Chapter 10: The Central Visual System

Question 1

Retinofugal Projection:

Answer 1

neural pathway that leaves the eye (retina), beginning with the optic nerve

Question 2

What are the components of the retinofugal projection (in order)?

Answer 2

optic nerve
optic chiasm
optic tract

Question 3

The optic nerves exit the left and right eyes at the […], travel through the […] behind the eyes in […]., then pass through holes in the floor of the skull.

Answer 3

optic disks; fatty tissue; bony orbit

Question 4

The optic nerves from both eyes combined to form the […].

Answer 4

optic chiasm

Question 5

What occurs at the optic chiasm?

Answer 5

the axons originating in the nasal retinas cross from one side to the other

Question 6

Where is the optic chiasm located?

Answer 6

lies at the base of the brain, just anterior to where the pituitary gland dangles down

Question 7

Decussation:

Answer 7

crossing of a fiber bundle from one side of the brain to the other

Question 8

After partial decussation at the optic chiasm, the axons of the retinofugal projections form the […].

Answer 8

optic tracts

Question 9

Optic tracts run under the […] along the lateral surfaces of the […].

Answer 9

pia; diencephalon

Question 10

Visual hemifield:

Answer 10

objects appearing to the left or right of the visual midline

Question 11

Binocular visual field:

Answer 11

central portion of both visual hemifields viewed by both retinas

Question 12

Lateral geniculate nucleus (LGN):

Answer 12

a thalamic nucleus that relays information from the retina to the primary visual cortex

Question 13

Optic radiation:

Answer 13

projection from LGN to cortex

Question 14

Lesion anywhere in the […] projection from eye to […] to visual cortex cause blindness in humans.

Answer 14

retinofugal; LGN

Question 15

What would happen if there was a transection in the following areas:

Left optic nerve
Left optic tract
Optic chiasm midline

Answer 15

LON– blind in the left eye only
LOT– blindness in the right visual field as viewed in either eye
OPM– blindness results in regions of the visual field viewed by the nasal retinas

Question 16

Superior colliculus:

This is also called …

Answer 16

structure in the midbrain that receives direct retinal input and controls saccadic eye movement

optic tectum

Question 17

Projections from the retina to the superior colliculus are often called the …

Answer 17

retinotectal projection

Question 18

The […] nuclei, located in the dorsal thalamus, are the major targets of the two optic tracts.

Answer 18

right and left lateral geniculate

Question 19

What is the arrangement of each LGN?

Describe this arrangement:

Answer 19

six distinct layers of cells

like a stack of six pancakes, bent around the optic tract (like bent around the knee)

Question 20

What sends synaptic input to LGN neurons?

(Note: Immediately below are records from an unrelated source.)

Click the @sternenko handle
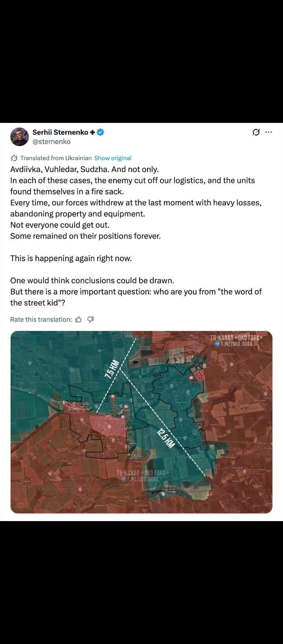Viewport: 283px width, 644px height. (51, 142)
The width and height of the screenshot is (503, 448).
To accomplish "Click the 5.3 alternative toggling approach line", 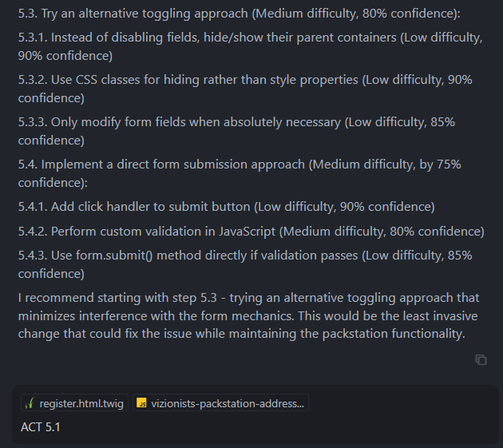I will click(239, 14).
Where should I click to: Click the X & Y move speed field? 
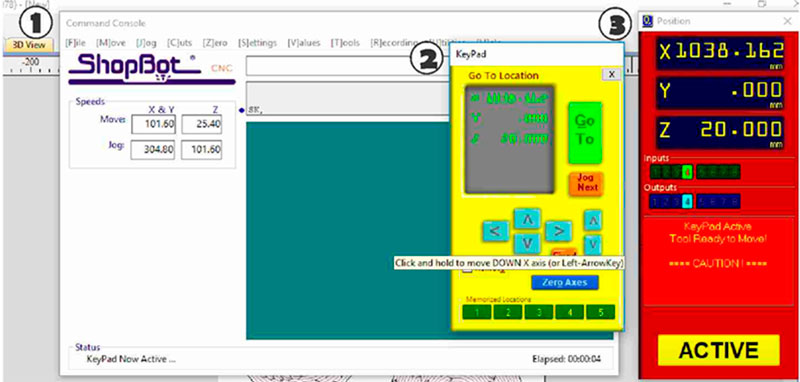tap(154, 124)
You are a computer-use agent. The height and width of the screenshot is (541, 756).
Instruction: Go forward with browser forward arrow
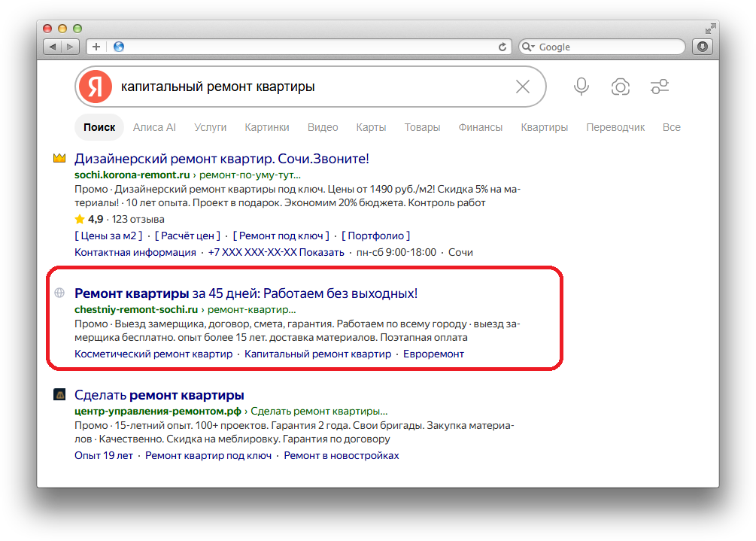click(x=71, y=47)
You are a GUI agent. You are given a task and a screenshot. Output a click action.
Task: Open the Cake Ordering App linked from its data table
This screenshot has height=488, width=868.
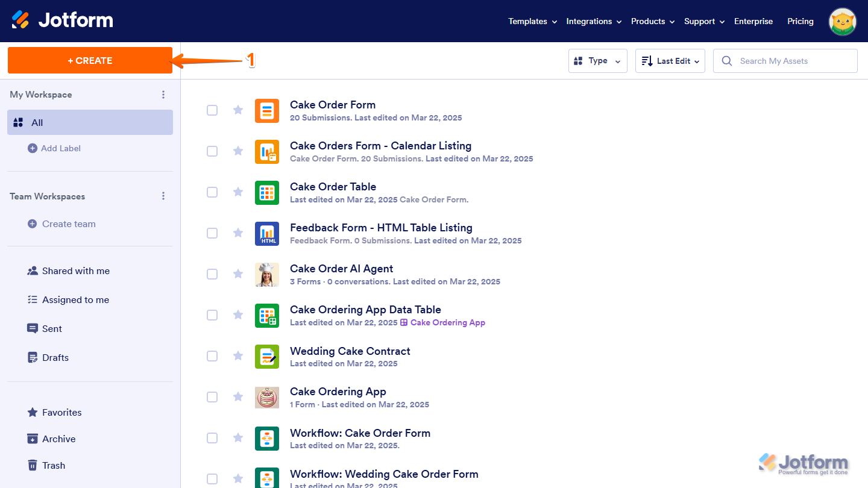[447, 322]
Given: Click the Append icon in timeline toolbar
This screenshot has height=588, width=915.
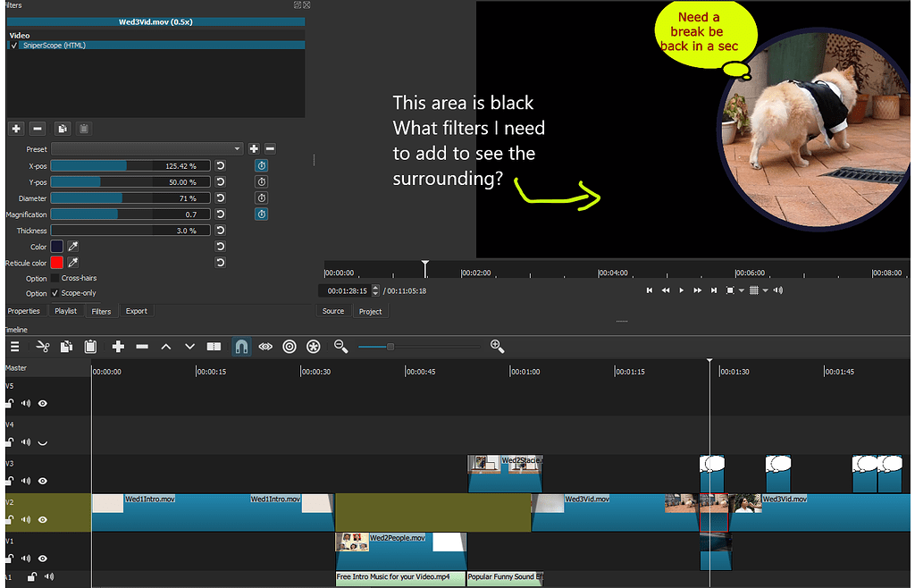Looking at the screenshot, I should pos(118,347).
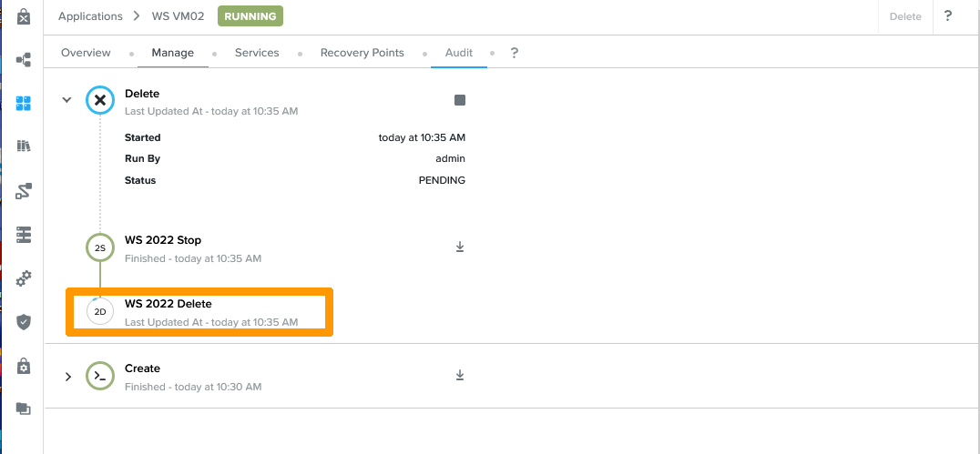
Task: Switch to the Overview tab
Action: (x=86, y=53)
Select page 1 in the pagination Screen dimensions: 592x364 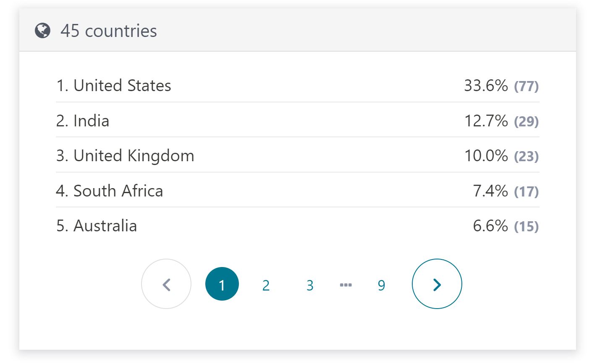point(222,284)
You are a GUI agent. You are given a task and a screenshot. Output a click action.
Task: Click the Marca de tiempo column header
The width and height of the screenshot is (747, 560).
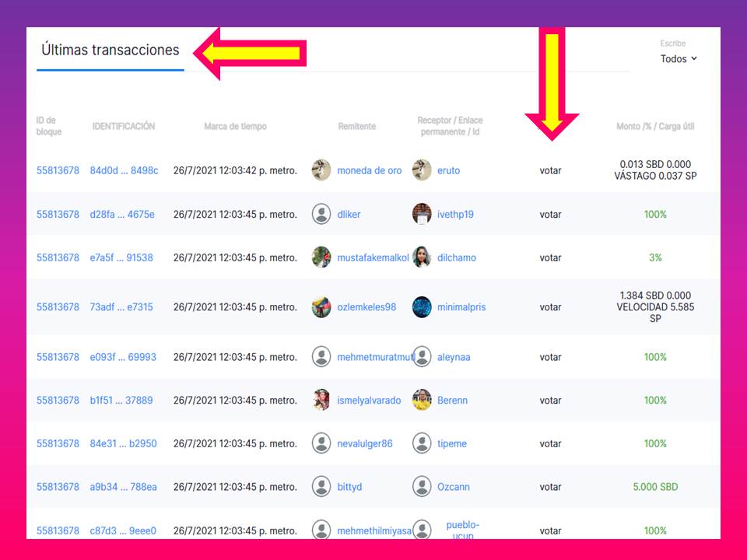tap(235, 126)
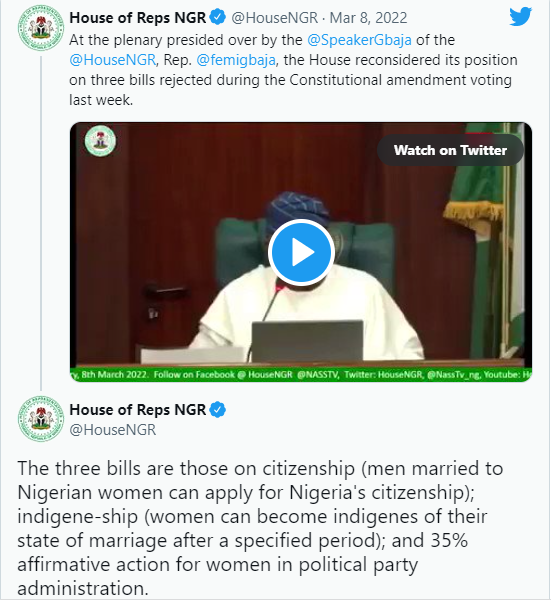Click the top House of Reps NGR name
551x605 pixels.
tap(138, 18)
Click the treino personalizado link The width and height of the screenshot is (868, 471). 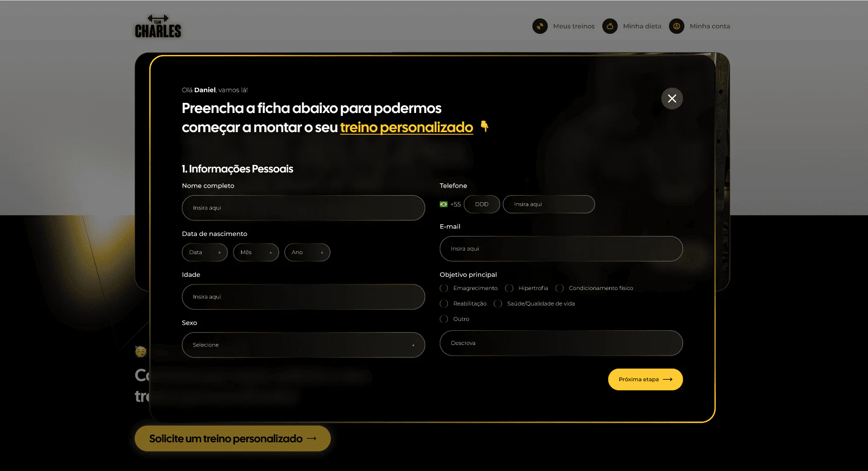(x=407, y=128)
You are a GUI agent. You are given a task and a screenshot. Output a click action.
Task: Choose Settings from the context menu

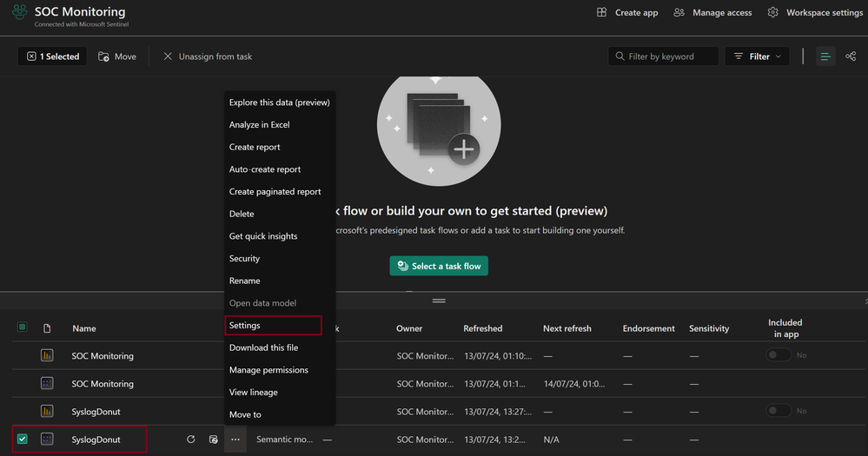click(x=245, y=326)
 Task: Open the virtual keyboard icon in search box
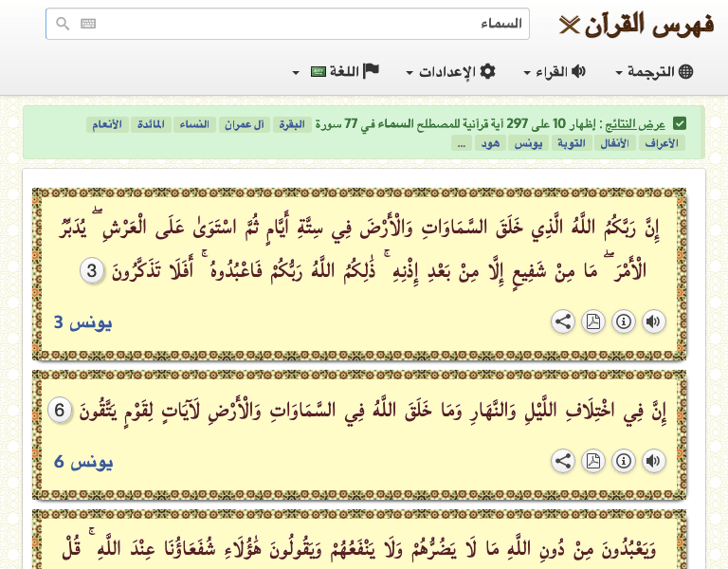[x=88, y=24]
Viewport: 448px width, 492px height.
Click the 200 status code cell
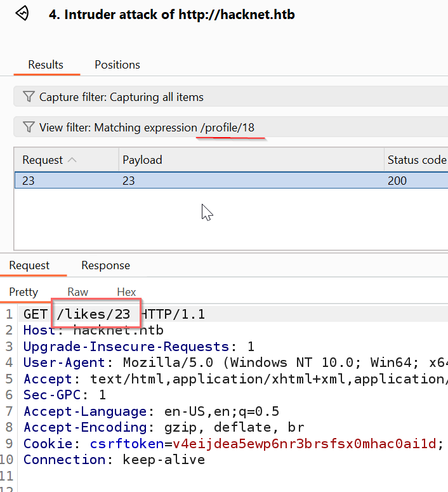397,181
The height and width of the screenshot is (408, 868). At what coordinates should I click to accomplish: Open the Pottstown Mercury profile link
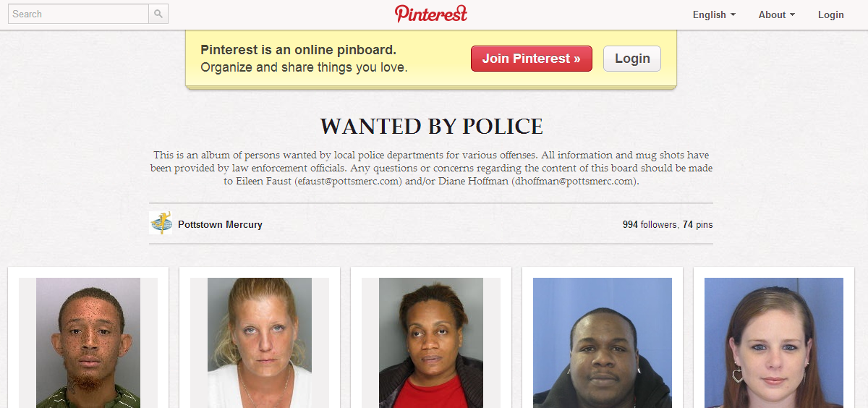(x=220, y=225)
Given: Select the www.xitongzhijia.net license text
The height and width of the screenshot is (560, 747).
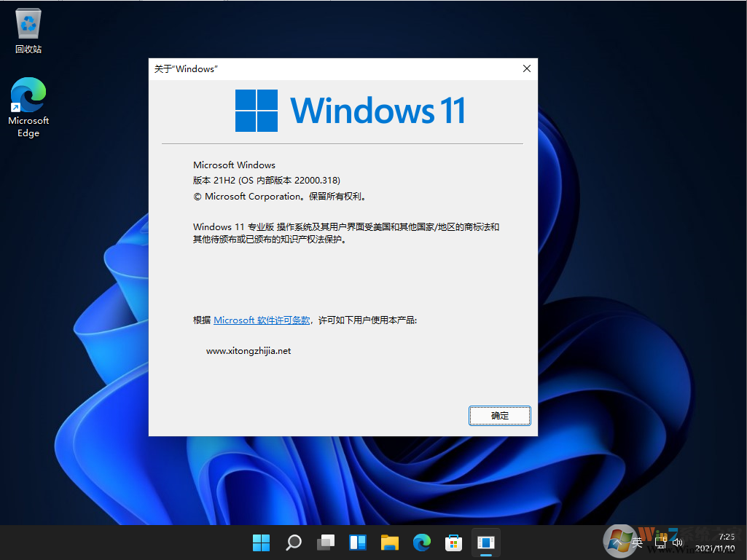Looking at the screenshot, I should tap(248, 350).
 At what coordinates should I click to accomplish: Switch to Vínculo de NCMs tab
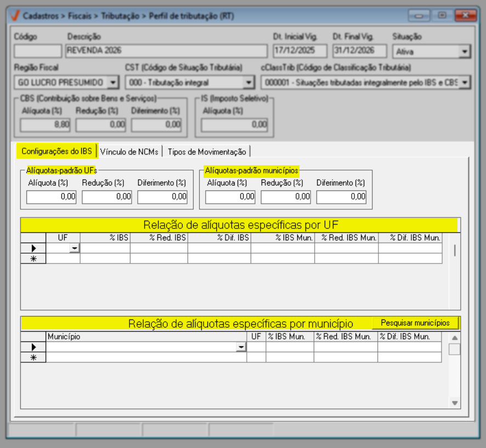[x=130, y=152]
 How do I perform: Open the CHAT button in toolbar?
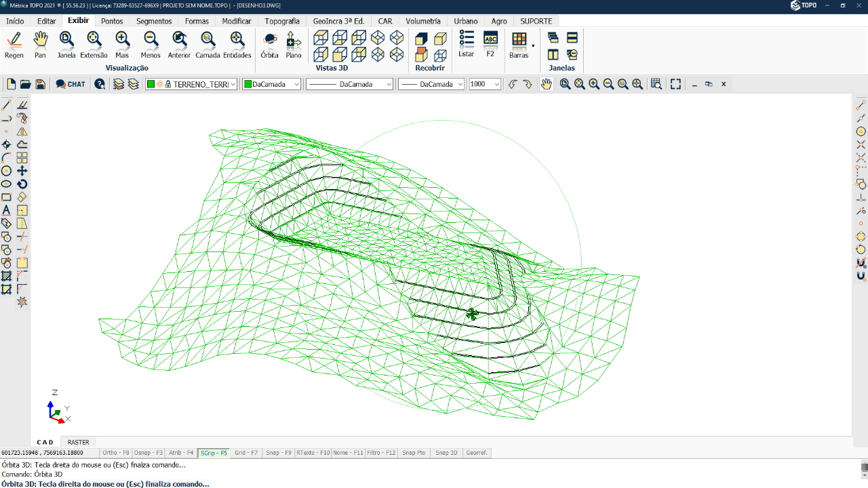point(71,84)
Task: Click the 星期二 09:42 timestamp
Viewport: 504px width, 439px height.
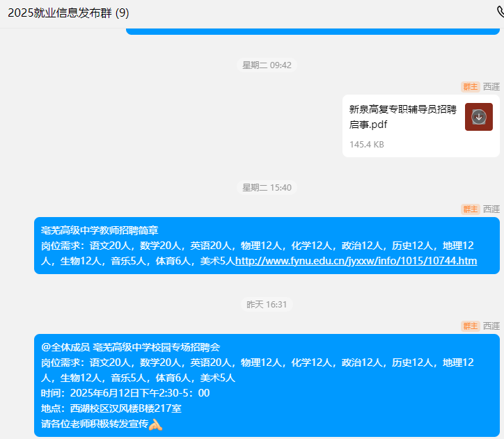Action: (267, 65)
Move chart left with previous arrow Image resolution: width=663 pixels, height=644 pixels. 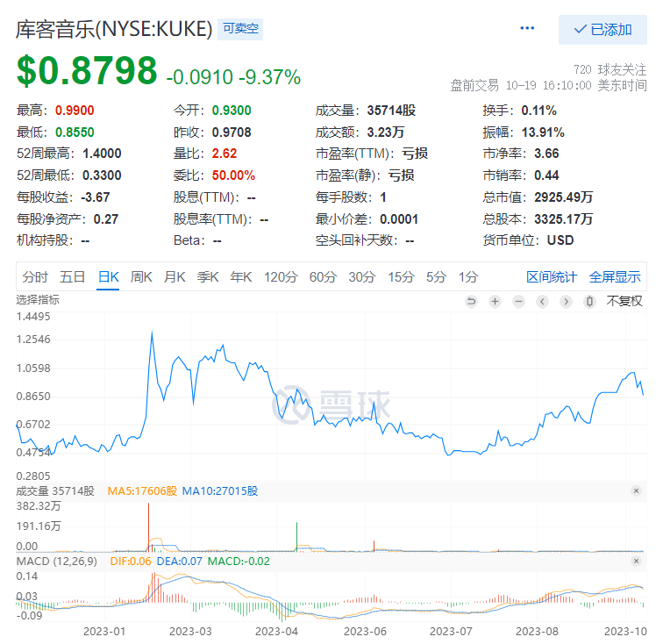click(542, 302)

Where do these neurons project to?

Answer 20

retinal ganglion cells

project an axon to primary visual cortex via optic radiation

Question 21

What axons synapse on the LGN cells (3)?

Answer 21

1. M-type
2. P-type
3. nonM-nonP ganglion cells

Question 22

Right LGN receives information about the […].

Answer 22

left visual field

Question 23

The LGN is the gateway to the […] and therefore is conscious […] perception.

Answer 23

visual cortex; visual

Question 24

In the right LGN, the right eye:

What types of axons synapse on the LGN cells?

In what layers of the LGN does this occur (there’s six).

Answer 24

ipsilateral

2, 3 ,and 5

Question 25

In the left LGN, the right eye:

What types of axons synapse on the LGN cells?

In what layers of the LGN does this occur (there’s six).

Answer 25

contralateral

1, 4, and 6

Question 26

What layers of the LGN contain large cells? small cells?

Answer 26

L: 1 and 2 (ventral)

S: 3-6 (dorsal)

Question 27

Magnocellular LGN layers are the LGN’s […].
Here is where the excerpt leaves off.